---------- Provided entries
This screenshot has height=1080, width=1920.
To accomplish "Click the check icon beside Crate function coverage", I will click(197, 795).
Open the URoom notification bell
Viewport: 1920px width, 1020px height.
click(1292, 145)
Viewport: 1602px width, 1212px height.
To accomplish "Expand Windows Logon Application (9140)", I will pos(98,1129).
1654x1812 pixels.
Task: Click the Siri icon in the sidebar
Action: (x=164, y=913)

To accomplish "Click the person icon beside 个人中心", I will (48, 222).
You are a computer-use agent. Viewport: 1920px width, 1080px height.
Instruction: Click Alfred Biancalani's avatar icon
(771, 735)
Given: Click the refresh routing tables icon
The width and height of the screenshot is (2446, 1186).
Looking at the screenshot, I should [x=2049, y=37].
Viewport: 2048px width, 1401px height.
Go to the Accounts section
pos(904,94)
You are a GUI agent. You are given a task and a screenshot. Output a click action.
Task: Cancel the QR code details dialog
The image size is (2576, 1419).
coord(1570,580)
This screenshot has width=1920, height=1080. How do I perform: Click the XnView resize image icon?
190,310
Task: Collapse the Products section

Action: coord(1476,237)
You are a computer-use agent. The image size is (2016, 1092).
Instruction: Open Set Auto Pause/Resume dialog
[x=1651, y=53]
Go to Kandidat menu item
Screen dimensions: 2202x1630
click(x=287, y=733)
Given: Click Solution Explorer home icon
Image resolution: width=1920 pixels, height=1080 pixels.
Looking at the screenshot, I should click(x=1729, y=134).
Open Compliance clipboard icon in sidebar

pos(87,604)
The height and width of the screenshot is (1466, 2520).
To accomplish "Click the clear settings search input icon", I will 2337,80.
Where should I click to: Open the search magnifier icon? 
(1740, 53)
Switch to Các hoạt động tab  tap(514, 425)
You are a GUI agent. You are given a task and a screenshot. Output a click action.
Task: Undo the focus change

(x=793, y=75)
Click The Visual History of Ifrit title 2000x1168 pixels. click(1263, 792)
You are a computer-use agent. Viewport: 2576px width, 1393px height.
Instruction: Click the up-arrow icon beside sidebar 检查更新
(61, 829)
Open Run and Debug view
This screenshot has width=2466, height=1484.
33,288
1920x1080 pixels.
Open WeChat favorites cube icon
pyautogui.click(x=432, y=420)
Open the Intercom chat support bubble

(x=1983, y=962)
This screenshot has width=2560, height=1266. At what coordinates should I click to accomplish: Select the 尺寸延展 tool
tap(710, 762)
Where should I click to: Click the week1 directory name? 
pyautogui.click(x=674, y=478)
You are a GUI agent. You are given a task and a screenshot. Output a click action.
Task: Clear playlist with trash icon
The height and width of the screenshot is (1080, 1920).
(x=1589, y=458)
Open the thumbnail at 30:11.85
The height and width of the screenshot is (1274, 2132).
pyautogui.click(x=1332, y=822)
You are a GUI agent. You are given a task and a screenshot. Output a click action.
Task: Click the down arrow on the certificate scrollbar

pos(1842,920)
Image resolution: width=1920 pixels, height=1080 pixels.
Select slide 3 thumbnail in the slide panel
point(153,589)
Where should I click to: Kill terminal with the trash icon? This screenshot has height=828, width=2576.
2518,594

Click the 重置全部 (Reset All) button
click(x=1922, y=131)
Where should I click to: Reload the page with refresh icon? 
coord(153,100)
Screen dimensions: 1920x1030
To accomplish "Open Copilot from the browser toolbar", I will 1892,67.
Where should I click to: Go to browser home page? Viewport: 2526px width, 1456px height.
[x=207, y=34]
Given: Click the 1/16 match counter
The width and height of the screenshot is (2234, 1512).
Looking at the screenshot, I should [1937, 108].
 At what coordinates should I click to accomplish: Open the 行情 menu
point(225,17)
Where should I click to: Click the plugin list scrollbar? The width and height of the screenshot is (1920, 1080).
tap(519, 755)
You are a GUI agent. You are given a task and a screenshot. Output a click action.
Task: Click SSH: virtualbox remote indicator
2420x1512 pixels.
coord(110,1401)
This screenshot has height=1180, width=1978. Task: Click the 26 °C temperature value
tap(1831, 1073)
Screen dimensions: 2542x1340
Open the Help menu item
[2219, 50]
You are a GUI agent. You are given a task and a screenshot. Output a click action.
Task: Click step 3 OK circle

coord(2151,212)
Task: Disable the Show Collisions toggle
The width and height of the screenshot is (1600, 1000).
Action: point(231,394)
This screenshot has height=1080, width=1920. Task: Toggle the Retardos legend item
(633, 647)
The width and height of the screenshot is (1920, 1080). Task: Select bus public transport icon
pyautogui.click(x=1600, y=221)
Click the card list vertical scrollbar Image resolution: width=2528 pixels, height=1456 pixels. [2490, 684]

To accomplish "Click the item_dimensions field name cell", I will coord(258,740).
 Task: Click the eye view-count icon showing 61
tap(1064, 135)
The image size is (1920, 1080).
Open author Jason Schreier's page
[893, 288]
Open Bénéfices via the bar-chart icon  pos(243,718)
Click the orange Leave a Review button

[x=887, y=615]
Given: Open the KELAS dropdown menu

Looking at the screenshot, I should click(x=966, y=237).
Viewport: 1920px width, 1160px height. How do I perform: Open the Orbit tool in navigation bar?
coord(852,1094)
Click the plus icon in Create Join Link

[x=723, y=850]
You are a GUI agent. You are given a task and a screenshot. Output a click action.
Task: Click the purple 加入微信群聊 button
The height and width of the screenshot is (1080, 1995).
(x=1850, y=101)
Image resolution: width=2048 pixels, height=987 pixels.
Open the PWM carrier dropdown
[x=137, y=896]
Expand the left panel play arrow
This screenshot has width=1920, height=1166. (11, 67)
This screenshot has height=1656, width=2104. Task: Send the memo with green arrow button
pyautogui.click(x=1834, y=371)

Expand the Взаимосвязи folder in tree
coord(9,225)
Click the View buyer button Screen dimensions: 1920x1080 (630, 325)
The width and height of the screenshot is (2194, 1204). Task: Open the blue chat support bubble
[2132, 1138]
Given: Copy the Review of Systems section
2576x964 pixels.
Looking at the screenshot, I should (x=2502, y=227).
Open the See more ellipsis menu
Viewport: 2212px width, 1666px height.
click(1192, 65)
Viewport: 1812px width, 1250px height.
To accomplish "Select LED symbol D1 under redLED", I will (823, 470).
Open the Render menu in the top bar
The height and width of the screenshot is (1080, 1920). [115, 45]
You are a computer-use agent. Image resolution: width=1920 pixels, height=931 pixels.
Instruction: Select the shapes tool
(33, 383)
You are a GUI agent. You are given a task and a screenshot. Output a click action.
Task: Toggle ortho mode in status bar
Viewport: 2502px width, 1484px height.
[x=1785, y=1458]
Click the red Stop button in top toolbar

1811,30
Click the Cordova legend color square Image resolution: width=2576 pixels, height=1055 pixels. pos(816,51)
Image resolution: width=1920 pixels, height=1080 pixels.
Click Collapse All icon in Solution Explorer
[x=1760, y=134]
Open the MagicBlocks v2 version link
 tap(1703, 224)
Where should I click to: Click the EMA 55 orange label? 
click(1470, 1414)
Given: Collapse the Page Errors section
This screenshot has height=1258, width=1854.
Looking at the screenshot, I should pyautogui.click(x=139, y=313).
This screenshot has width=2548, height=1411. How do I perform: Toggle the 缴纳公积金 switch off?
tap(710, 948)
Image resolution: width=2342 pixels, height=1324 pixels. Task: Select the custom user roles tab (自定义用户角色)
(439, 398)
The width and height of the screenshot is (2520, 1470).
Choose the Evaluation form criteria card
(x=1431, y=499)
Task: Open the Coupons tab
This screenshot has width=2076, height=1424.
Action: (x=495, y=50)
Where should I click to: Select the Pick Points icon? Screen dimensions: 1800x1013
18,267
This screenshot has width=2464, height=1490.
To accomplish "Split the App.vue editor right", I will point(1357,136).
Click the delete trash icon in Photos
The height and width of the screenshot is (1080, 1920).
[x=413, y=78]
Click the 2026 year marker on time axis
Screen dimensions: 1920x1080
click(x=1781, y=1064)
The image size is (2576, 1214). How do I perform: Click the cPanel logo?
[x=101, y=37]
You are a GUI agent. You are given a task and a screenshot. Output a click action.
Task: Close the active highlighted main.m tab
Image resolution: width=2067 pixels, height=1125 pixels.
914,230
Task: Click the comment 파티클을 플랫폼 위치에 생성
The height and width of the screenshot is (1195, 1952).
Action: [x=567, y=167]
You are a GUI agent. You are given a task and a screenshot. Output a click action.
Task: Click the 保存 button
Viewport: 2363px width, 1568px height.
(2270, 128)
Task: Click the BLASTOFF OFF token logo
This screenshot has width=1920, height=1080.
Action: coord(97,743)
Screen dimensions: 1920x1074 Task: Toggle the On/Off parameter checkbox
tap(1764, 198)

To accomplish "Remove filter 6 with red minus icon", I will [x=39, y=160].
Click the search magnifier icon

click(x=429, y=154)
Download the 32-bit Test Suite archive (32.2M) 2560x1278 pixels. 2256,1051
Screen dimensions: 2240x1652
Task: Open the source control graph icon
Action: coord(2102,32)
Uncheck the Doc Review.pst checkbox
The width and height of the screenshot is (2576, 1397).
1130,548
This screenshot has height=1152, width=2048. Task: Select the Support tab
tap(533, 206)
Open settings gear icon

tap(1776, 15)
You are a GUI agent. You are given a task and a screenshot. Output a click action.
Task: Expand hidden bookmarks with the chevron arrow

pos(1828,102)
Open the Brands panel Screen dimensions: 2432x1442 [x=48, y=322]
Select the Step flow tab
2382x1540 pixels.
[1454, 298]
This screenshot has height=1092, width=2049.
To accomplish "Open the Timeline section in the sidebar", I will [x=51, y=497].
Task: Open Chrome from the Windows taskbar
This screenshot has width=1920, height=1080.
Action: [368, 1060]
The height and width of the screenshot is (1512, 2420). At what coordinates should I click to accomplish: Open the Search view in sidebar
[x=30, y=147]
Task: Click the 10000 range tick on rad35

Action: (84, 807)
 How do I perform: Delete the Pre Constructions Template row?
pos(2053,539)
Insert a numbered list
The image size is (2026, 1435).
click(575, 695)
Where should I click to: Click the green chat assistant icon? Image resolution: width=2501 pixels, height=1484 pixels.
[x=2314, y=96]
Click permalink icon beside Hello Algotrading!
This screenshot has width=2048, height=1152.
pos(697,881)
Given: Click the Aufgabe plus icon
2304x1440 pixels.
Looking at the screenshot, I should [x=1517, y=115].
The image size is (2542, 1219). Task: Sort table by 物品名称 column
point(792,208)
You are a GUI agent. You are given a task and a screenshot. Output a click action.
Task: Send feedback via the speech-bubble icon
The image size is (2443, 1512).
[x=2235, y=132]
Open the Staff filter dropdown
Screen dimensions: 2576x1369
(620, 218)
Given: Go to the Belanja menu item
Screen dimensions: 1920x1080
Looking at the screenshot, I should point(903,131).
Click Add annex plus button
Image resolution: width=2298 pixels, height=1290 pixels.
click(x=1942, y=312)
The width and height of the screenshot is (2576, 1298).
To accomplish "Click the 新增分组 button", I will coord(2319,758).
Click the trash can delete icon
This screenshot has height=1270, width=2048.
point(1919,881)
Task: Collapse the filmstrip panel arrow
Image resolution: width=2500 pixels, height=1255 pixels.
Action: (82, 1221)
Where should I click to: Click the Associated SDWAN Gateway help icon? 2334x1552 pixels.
--------------------
§ Task description
Once you find the line with "Task: Send feedback" above, print it and every line after it up to and including the line with "Task: Collapse the filmstrip panel arrow", exactly as written and nothing else.

§ Answer to this problem
Task: Send feedback via the speech-bubble icon
The image size is (2443, 1512).
[x=2235, y=132]
Open the Staff filter dropdown
Screen dimensions: 2576x1369
(620, 218)
Given: Go to the Belanja menu item
Screen dimensions: 1920x1080
Looking at the screenshot, I should point(903,131).
Click Add annex plus button
Image resolution: width=2298 pixels, height=1290 pixels.
click(x=1942, y=312)
The width and height of the screenshot is (2576, 1298).
To accomplish "Click the 新增分组 button", I will coord(2319,758).
Click the trash can delete icon
This screenshot has height=1270, width=2048.
point(1919,881)
Task: Collapse the filmstrip panel arrow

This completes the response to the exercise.